## Exercise task
Copy every one of the records below word for word, changing nothing.

--- START OF Task inputs ---

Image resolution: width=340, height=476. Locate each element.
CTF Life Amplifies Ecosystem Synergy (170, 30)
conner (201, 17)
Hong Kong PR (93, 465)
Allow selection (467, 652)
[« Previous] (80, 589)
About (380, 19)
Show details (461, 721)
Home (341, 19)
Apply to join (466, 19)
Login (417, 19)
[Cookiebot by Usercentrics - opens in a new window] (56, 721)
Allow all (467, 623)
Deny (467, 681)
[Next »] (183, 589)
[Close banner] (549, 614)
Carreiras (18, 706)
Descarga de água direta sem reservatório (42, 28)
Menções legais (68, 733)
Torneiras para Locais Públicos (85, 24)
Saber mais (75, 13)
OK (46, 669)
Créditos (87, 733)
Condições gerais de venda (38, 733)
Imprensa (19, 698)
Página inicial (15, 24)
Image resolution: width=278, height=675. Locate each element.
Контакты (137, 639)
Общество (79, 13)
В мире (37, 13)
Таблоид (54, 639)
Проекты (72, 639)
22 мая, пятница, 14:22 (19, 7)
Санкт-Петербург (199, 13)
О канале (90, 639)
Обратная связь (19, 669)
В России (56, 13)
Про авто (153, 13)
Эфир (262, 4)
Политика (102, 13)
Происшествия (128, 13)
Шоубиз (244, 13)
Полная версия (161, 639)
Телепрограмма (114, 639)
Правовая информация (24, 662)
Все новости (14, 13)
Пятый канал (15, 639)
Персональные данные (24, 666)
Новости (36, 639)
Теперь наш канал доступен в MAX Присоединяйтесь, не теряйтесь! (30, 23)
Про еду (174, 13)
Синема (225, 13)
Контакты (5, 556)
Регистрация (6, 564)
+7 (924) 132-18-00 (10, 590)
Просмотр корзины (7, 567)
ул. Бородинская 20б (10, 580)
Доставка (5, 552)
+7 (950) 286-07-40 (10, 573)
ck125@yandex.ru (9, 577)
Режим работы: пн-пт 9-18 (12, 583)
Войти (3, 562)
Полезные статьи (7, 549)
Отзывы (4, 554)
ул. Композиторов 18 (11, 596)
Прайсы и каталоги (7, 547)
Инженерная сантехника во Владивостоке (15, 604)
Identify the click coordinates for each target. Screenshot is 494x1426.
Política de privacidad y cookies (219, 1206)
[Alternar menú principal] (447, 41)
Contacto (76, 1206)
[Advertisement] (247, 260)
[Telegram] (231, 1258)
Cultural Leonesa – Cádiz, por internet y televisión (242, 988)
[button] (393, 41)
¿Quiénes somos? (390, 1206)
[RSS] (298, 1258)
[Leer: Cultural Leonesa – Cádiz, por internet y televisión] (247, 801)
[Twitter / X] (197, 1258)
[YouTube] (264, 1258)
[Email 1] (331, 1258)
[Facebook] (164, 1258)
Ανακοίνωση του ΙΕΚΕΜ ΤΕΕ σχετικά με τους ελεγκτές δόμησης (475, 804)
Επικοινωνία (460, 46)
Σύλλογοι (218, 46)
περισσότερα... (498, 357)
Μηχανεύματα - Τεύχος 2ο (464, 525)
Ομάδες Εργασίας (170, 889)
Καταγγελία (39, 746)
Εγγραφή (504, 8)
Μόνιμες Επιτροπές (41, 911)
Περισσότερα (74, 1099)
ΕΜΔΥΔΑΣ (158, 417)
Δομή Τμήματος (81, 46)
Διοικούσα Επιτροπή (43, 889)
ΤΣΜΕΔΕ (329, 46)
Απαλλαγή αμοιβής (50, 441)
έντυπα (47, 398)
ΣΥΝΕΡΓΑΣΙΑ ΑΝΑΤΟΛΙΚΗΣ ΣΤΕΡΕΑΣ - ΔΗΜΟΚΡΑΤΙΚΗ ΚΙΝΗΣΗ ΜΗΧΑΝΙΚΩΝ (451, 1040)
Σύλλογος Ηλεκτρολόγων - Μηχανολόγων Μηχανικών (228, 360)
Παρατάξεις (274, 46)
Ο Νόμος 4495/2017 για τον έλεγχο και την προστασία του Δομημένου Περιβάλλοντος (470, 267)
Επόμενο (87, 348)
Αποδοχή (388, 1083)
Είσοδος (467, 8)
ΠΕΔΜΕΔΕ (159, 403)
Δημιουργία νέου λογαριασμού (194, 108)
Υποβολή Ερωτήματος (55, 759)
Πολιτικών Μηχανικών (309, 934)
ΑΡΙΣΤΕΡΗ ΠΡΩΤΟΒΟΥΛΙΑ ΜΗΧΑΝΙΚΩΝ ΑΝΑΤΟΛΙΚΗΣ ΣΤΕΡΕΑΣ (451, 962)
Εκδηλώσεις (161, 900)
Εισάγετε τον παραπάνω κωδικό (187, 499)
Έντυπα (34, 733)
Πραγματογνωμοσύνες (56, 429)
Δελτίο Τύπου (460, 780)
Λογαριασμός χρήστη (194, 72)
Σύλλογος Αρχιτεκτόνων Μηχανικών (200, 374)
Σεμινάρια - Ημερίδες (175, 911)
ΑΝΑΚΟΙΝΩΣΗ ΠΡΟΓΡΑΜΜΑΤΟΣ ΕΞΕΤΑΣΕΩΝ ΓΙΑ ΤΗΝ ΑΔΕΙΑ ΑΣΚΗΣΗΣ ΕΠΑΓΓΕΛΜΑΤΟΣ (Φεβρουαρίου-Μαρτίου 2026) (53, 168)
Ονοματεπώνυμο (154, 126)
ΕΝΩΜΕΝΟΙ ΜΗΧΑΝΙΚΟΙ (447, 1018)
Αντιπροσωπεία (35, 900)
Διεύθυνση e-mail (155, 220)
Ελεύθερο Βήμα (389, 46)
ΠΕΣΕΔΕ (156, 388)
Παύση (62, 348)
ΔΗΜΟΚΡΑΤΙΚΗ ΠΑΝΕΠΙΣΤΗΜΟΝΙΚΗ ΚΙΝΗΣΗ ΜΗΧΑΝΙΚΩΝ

--- END OF Task inputs ---

## Answer to this problem
Image resolution: width=340, height=476. Locate each element.
CTF Life Amplifies Ecosystem Synergy (170, 30)
conner (201, 17)
Hong Kong PR (93, 465)
Allow selection (467, 652)
[« Previous] (80, 589)
About (380, 19)
Show details (461, 721)
Home (341, 19)
Apply to join (466, 19)
Login (417, 19)
[Cookiebot by Usercentrics - opens in a new window] (56, 721)
Allow all (467, 623)
Deny (467, 681)
[Next »] (183, 589)
[Close banner] (549, 614)
Carreiras (18, 706)
Descarga de água direta sem reservatório (42, 28)
Menções legais (68, 733)
Torneiras para Locais Públicos (85, 24)
Saber mais (75, 13)
OK (46, 669)
Créditos (87, 733)
Condições gerais de venda (38, 733)
Imprensa (19, 698)
Página inicial (15, 24)
Image resolution: width=278, height=675. Locate each element.
Контакты (137, 639)
Общество (79, 13)
В мире (37, 13)
Таблоид (54, 639)
Проекты (72, 639)
22 мая, пятница, 14:22 (19, 7)
Санкт-Петербург (199, 13)
О канале (90, 639)
Обратная связь (19, 669)
В России (56, 13)
Про авто (153, 13)
Эфир (262, 4)
Политика (102, 13)
Происшествия (128, 13)
Шоубиз (244, 13)
Полная версия (161, 639)
Телепрограмма (114, 639)
Правовая информация (24, 662)
Все новости (14, 13)
Пятый канал (15, 639)
Персональные данные (24, 666)
Новости (36, 639)
Теперь наш канал доступен в MAX Присоединяйтесь, не теряйтесь! (30, 23)
Про еду (174, 13)
Синема (225, 13)
Контакты (5, 556)
Регистрация (6, 564)
+7 (924) 132-18-00 (10, 590)
Просмотр корзины (7, 567)
ул. Бородинская 20б (10, 580)
Доставка (5, 552)
+7 (950) 286-07-40 (10, 573)
ck125@yandex.ru (9, 577)
Режим работы: пн-пт 9-18 (12, 583)
Войти (3, 562)
Полезные статьи (7, 549)
Отзывы (4, 554)
ул. Композиторов 18 (11, 596)
Прайсы и каталоги (7, 547)
Инженерная сантехника во Владивостоке (15, 604)
Identify the click coordinates for each target. Screenshot is 494x1426.
Política de privacidad y cookies (219, 1206)
[Alternar menú principal] (447, 41)
Contacto (76, 1206)
[Advertisement] (247, 260)
[Telegram] (231, 1258)
Cultural Leonesa – Cádiz, por internet y televisión (242, 988)
[button] (393, 41)
¿Quiénes somos? (390, 1206)
[RSS] (298, 1258)
[Leer: Cultural Leonesa – Cádiz, por internet y televisión] (247, 801)
[Twitter / X] (197, 1258)
[YouTube] (264, 1258)
[Email 1] (331, 1258)
[Facebook] (164, 1258)
Ανακοίνωση του ΙΕΚΕΜ ΤΕΕ σχετικά με τους ελεγκτές δόμησης (475, 804)
Επικοινωνία (460, 46)
Σύλλογοι (218, 46)
περισσότερα... (498, 357)
Μηχανεύματα - Τεύχος 2ο (464, 525)
Ομάδες Εργασίας (170, 889)
Καταγγελία (39, 746)
Εγγραφή (504, 8)
Μόνιμες Επιτροπές (41, 911)
Περισσότερα (74, 1099)
ΕΜΔΥΔΑΣ (158, 417)
Δομή Τμήματος (81, 46)
Διοικούσα Επιτροπή (43, 889)
ΤΣΜΕΔΕ (329, 46)
Απαλλαγή αμοιβής (50, 441)
έντυπα (47, 398)
ΣΥΝΕΡΓΑΣΙΑ ΑΝΑΤΟΛΙΚΗΣ ΣΤΕΡΕΑΣ - ΔΗΜΟΚΡΑΤΙΚΗ ΚΙΝΗΣΗ ΜΗΧΑΝΙΚΩΝ (451, 1040)
Σύλλογος Ηλεκτρολόγων - Μηχανολόγων Μηχανικών (228, 360)
Παρατάξεις (274, 46)
Ο Νόμος 4495/2017 για τον έλεγχο και την προστασία του Δομημένου Περιβάλλοντος (470, 267)
Επόμενο (87, 348)
Αποδοχή (388, 1083)
Είσοδος (467, 8)
ΠΕΔΜΕΔΕ (159, 403)
Δημιουργία νέου λογαριασμού (194, 108)
Υποβολή Ερωτήματος (55, 759)
Πολιτικών Μηχανικών (309, 934)
ΑΡΙΣΤΕΡΗ ΠΡΩΤΟΒΟΥΛΙΑ ΜΗΧΑΝΙΚΩΝ ΑΝΑΤΟΛΙΚΗΣ ΣΤΕΡΕΑΣ (451, 962)
Εκδηλώσεις (161, 900)
Εισάγετε τον παραπάνω κωδικό (187, 499)
Έντυπα (34, 733)
Πραγματογνωμοσύνες (56, 429)
Δελτίο Τύπου (460, 780)
Λογαριασμός χρήστη (194, 72)
Σύλλογος Αρχιτεκτόνων Μηχανικών (200, 374)
Σεμινάρια - Ημερίδες (175, 911)
ΑΝΑΚΟΙΝΩΣΗ ΠΡΟΓΡΑΜΜΑΤΟΣ ΕΞΕΤΑΣΕΩΝ ΓΙΑ ΤΗΝ ΑΔΕΙΑ ΑΣΚΗΣΗΣ ΕΠΑΓΓΕΛΜΑΤΟΣ (Φεβρουαρίου-Μαρτίου 2026) (53, 168)
Ονοματεπώνυμο (154, 126)
ΕΝΩΜΕΝΟΙ ΜΗΧΑΝΙΚΟΙ (447, 1018)
Αντιπροσωπεία (35, 900)
Διεύθυνση e-mail (155, 220)
Ελεύθερο Βήμα (389, 46)
ΠΕΣΕΔΕ (156, 388)
Παύση (62, 348)
ΔΗΜΟΚΡΑΤΙΚΗ ΠΑΝΕΠΙΣΤΗΜΟΝΙΚΗ ΚΙΝΗΣΗ ΜΗΧΑΝΙΚΩΝ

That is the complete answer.